Say an Artist is paid 1,000€, but the show costs are 1,500€. They can’t pay their rent on -500€. Every Artist and every tour is different. That said, even if – collectively – promoters don’t or can’t offer enough to make a tour financially viable, that doesn’t mean the tour won’t go ahead. Some markets take a lot of time to break and if, for example, you want to be successful in the U.S. you have to accept that you’ll likely have to visit multiple times before you find success, if you ever do, however each Artist chooses to define it.
So, at the start, in most markets, for most Artists, it will cost them money to play the show in your town, no matter how much merchandise they sell.

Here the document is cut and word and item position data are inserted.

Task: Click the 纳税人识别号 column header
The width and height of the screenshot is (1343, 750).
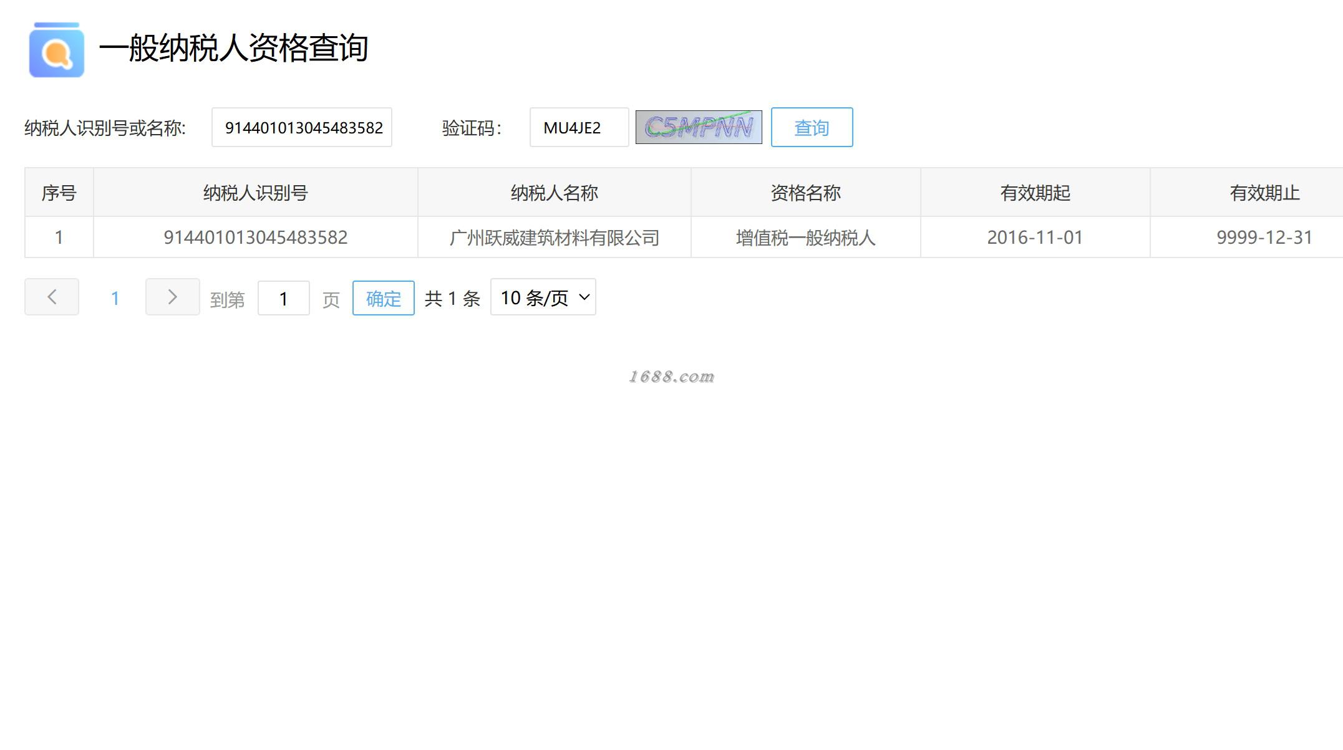Action: point(255,193)
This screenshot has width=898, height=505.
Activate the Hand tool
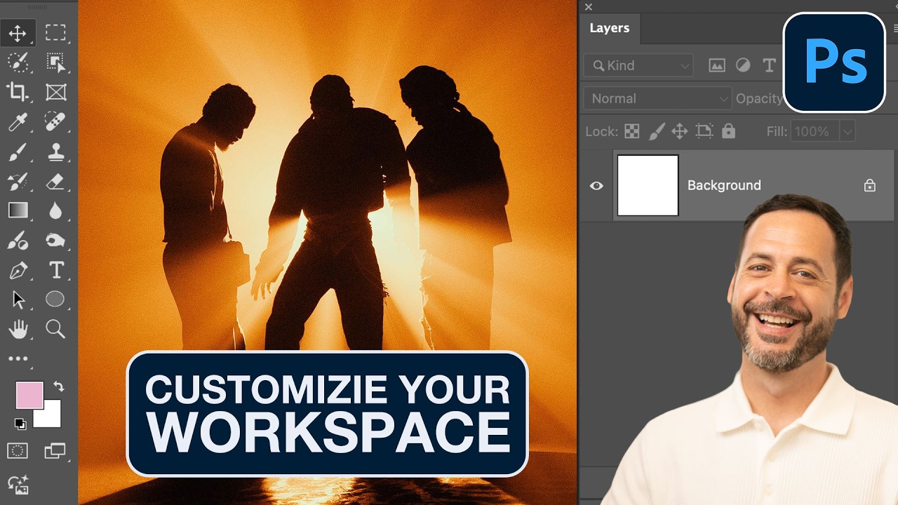(18, 329)
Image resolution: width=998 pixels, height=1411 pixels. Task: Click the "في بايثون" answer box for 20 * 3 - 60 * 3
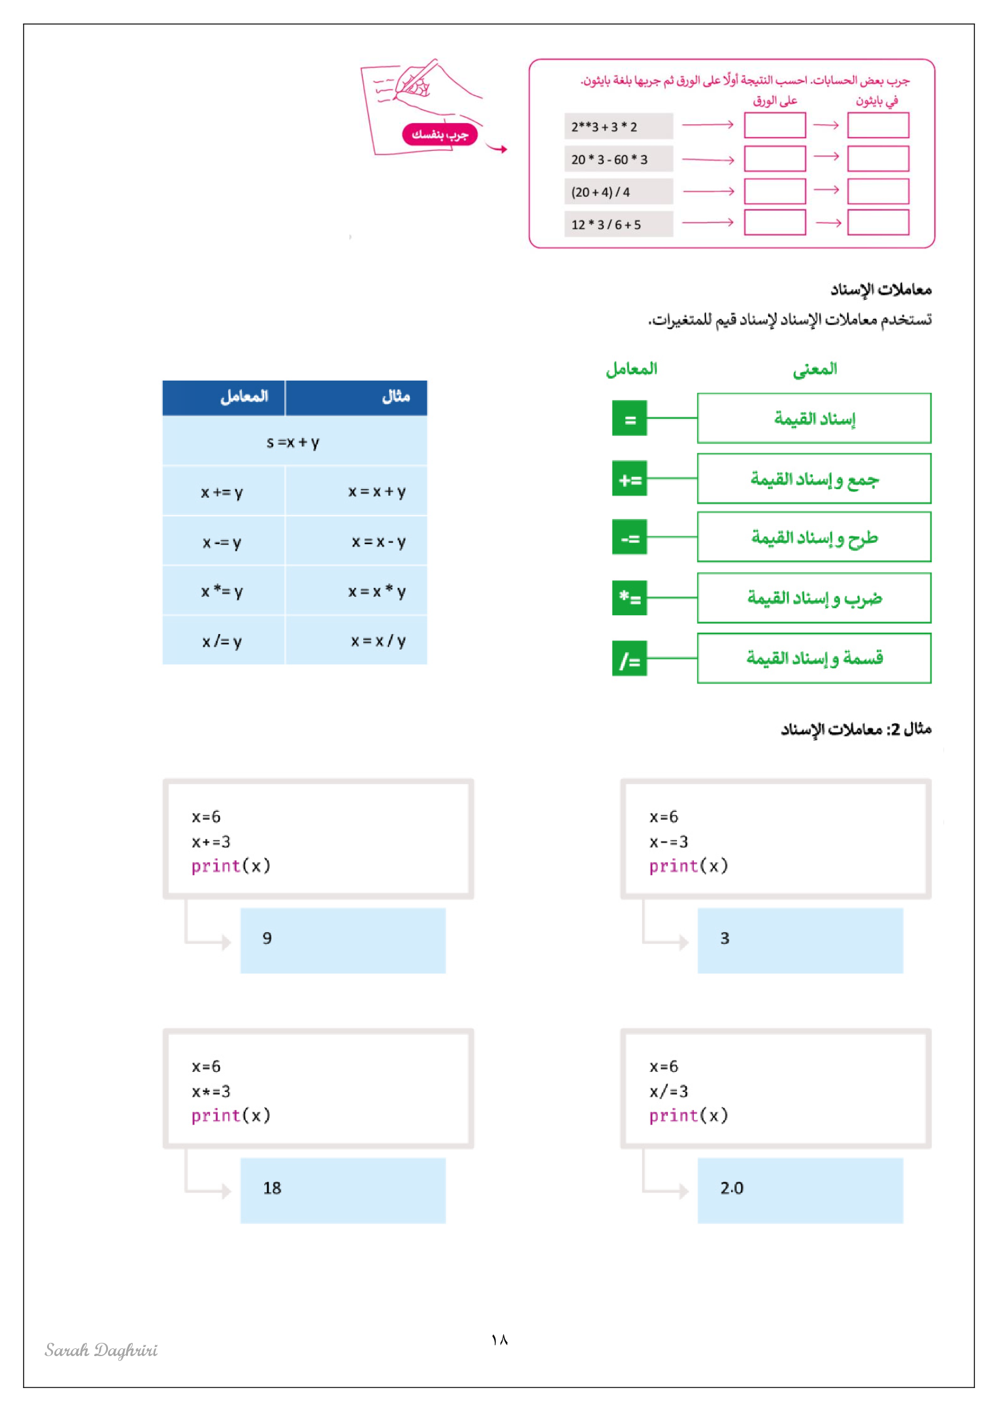tap(878, 159)
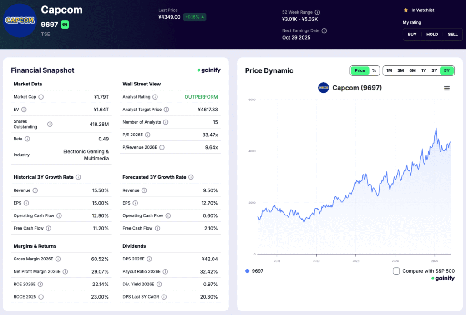
Task: Click the info icon beside Market Cap
Action: 41,97
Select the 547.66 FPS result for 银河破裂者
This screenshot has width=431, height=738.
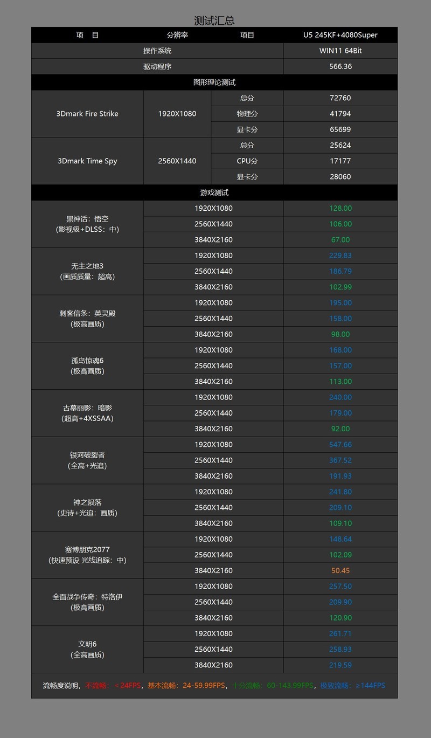tap(340, 444)
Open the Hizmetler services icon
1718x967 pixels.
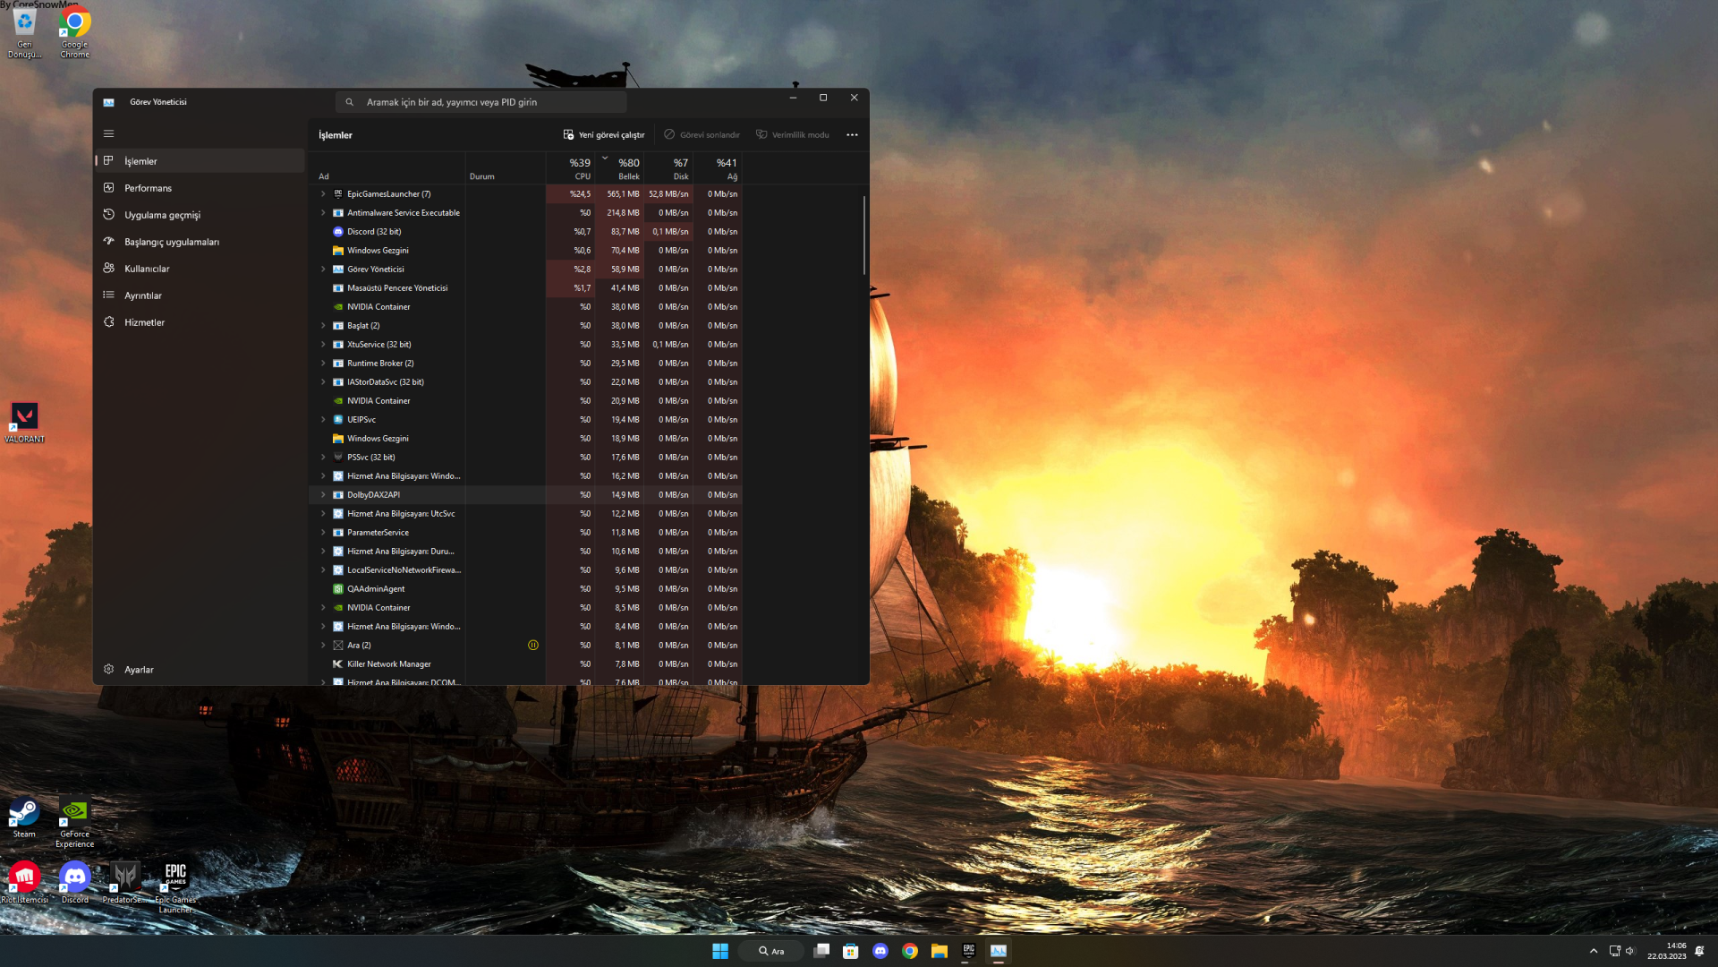coord(108,322)
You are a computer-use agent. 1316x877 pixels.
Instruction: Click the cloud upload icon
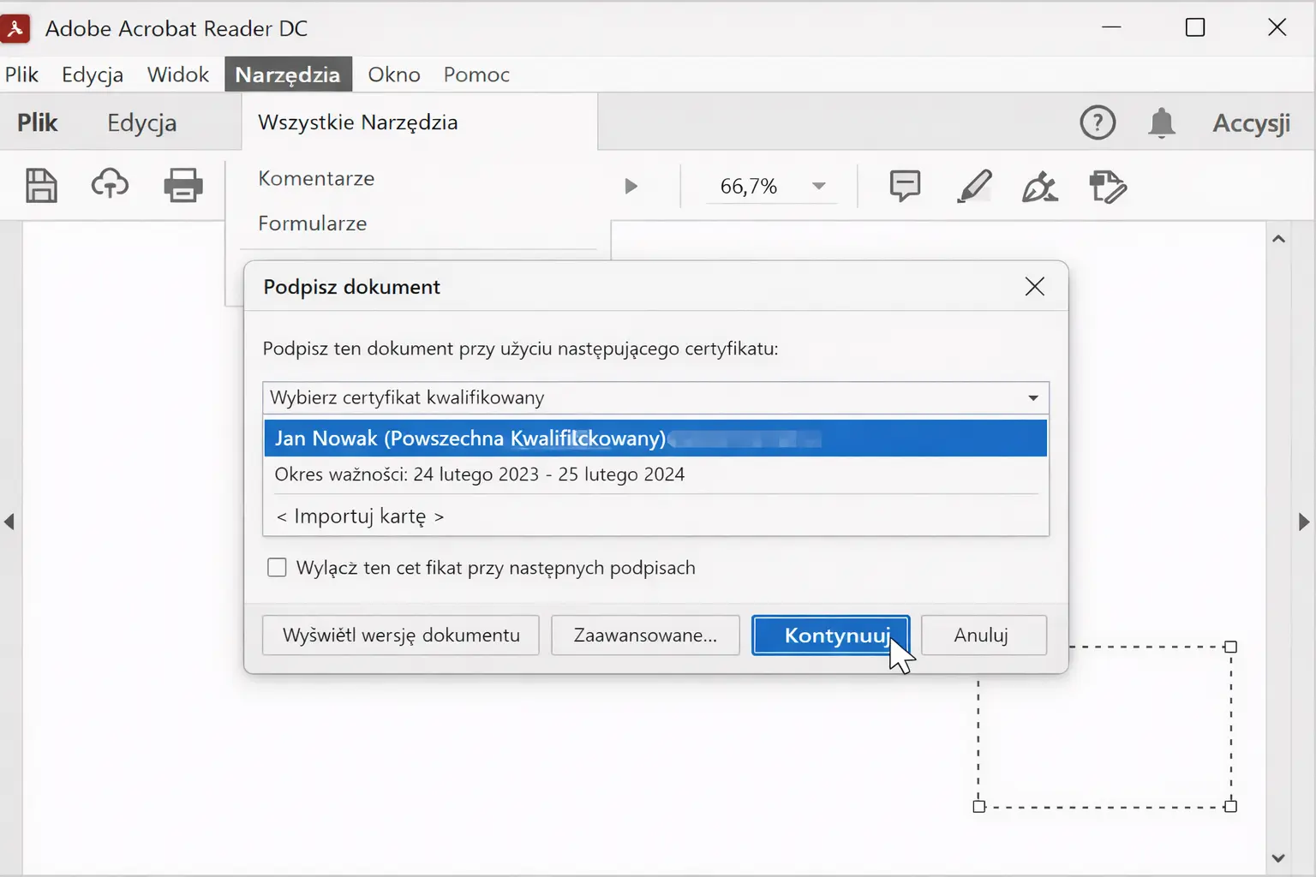click(x=110, y=184)
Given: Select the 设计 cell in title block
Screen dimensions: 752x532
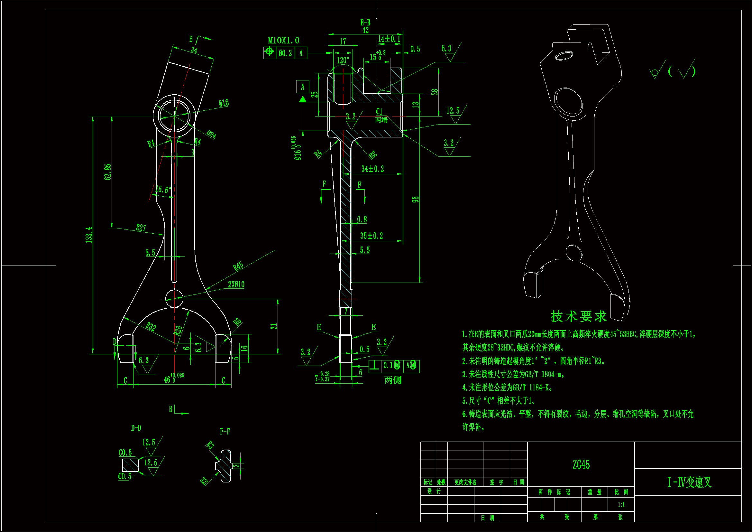Looking at the screenshot, I should [x=434, y=491].
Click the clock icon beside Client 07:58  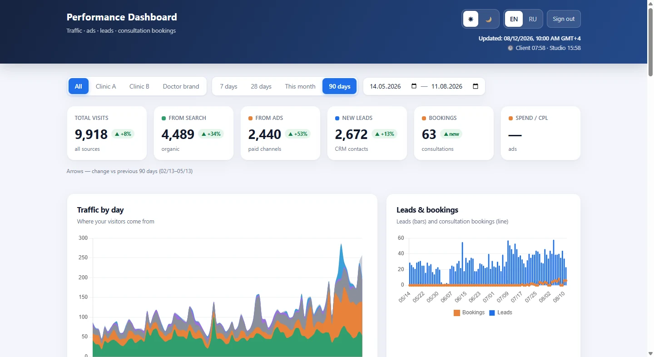(x=510, y=48)
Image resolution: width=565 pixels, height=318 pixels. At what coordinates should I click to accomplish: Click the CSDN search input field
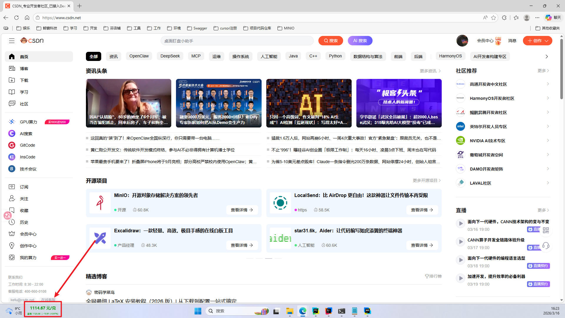(237, 41)
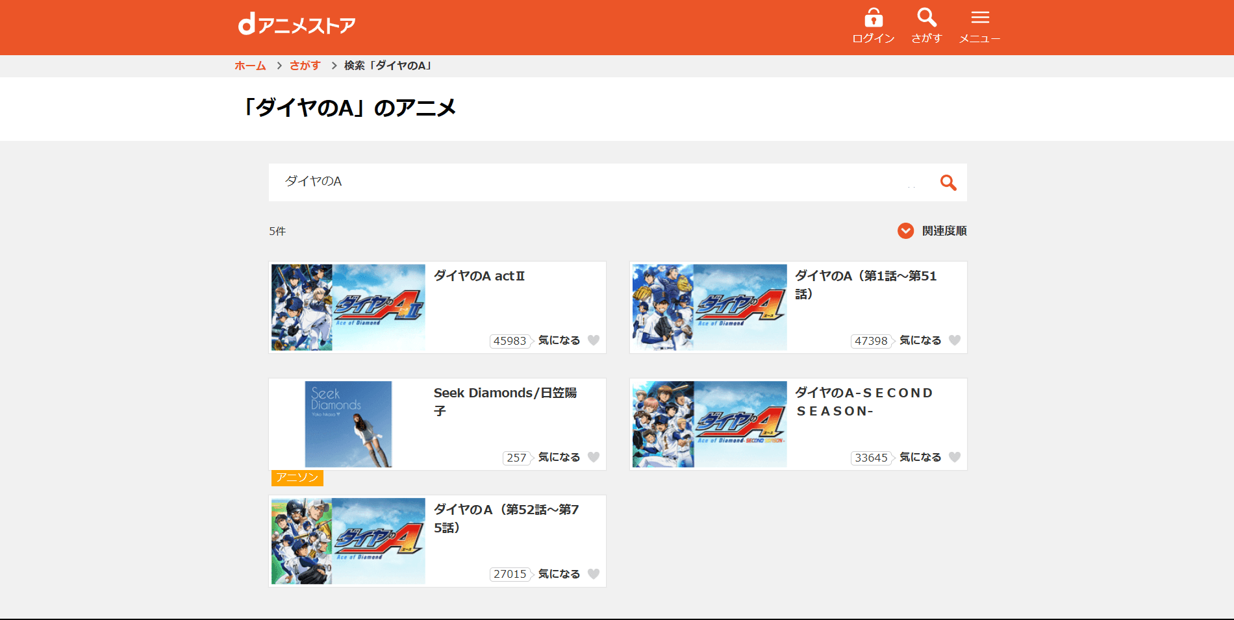This screenshot has height=620, width=1234.
Task: Open the 関連度順 sort dropdown
Action: [x=944, y=231]
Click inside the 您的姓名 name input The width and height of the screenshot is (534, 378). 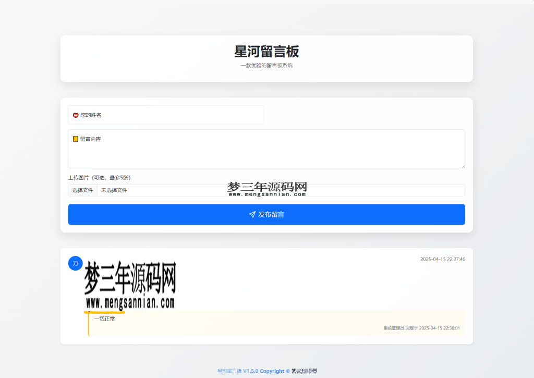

Promoters have to balance the risk of paying the Artist enough to make it worth their while, but not so much that if the show doesn’t sell enough tickets they (the Promoter) will lose a lot of money

 

5. It’s just not on the Artist’s radar right now
The Artist wants to visit but all the data they have shows that it’s not yet worth it. The audience seems to be small based on what they can see from streaming numbers, social media numbers and sales figures. The Artist’s team advises them that it’s best to wait, to focus their (often limited) resources on those markets where the prospects of success is better, or perhaps where the label has an office (which means people on the ground to help with marketing and promotion) or perhaps just where the label has decided (with the agreement of the Artist and their team) that marketing money would be better spent

 

6. Personal reasons
There are hundreds of reasons why an Artist might just not want to visit your town. Perhaps your country has a government that behaves in a way that is incompatible with the Artist’s core beliefs. Perhaps they allow whale-hunting, or are lobbying to be able to drill for oil in the Arctic. Perhaps they oppress a particular section of their society, perhaps they invest heavily in a specific things that the Artist does not agree with, such as weapons. Or maybe it’s more personal:
– That’s the town where the van was broken into and all the gear was stolen last time
– That’s where the police pulled them over and strip-searched everyone last time
– That’s where the bass player got attacked by two drunk fans last time
– That’s where they had that terrible show with the rude promoter and the audience that talked throughout the set on the last visit. They’re not going back there again…

 

7. The World’s just too big
Various governments recognise between 193-241 individual countries and states. Someone’s always going to be left out

 

8. They’re just tired
Touring is exhausting. It’s impossible to articulate how tiring touring can be, and in which specific ways it’s tiring, until you do it. How it burrows into your bones, no matter what the conditions are like. Your bed is probably in the same room as it was last night, and it doesn’t move. An Artist’s is now 9 hours from where they left it yesterday, and it’s bouncing all over the road at 70mph / 110kph while they try to sleep in often dangerous weather conditions. If you want to get some idea (and if you like long-form writing) you could read this tour diary or this one, both from very different tours, both gruelling and dispiriting (and fantastic!) in many different ways.

In short, while the Artist would probably love to play your town, it might just not be possible, and it’s not always in their control, and they’re probably as frustrated as you are about it.